Empire State Manufacturing Survey: Activity Contracted Sharply in January

This article was originally written by Doug Short. From 2016-2022, it was improved upon and updated by Jill Mislinski. Starting in January 2023, AP Charts pages will be maintained by Jennifer Nash at Advisor Perspectives/VettaFi.

This morning we got the latest Empire State Manufacturing Survey. The diffusion index for general business conditions was -32.9, which was a decrease of 21.7 from the previous month's -11.2. This was the index's lowest reading since May 2020 and the fifth worst reading in survey history. The Investing.com forecast was for a reading of -8.7.

The Empire State Manufacturing Index rates the relative level of general business conditions in New York state. A level above 0.0 indicates improving conditions, and below indicates worsening conditions. The reading is compiled from a survey of about 200 manufacturers in New York state.

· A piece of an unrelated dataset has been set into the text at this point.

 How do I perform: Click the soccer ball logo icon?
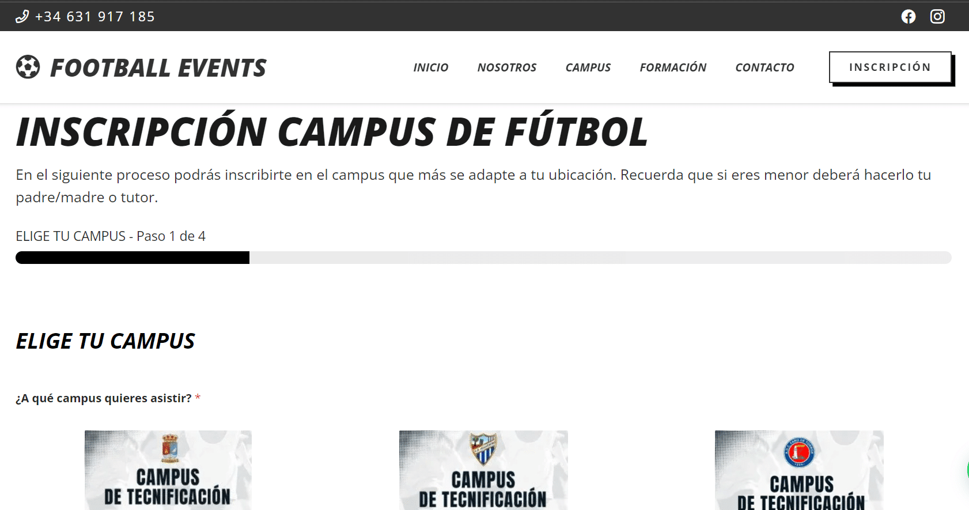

Here is the opening paragraph from the report.

Business activity contracted sharply in New York State, according to firms responding to the January 2023 Empire State Manufacturing Survey. The headline general business conditions index fell twenty-two points to -32.9. New orders and shipments declined substantially. Delivery times held steady, and inventories edged higher. Employment growth stalled, and the average workweek shortened. Input price increases slowed considerably, and selling price increases also moderated. Looking ahead, firms expect little improvement in business conditions over the next six months. [Full report]

Here is a chart of the current conditions and its 3-month moving average, which helps clarify the trend for this extremely volatile indicator:

Empire State Manufacturing

Since this survey only goes back to July of 2001, we only have two complete business cycles with which to evaluate its usefulness as an indicator for the broader economy. Following the great recession of 2008, the index has slipped into contraction multiple times, as the general trend slowed. We saw a gradual decline in 2015 that picked up in 2016, with a giant dip in 2020 due to COVID-19.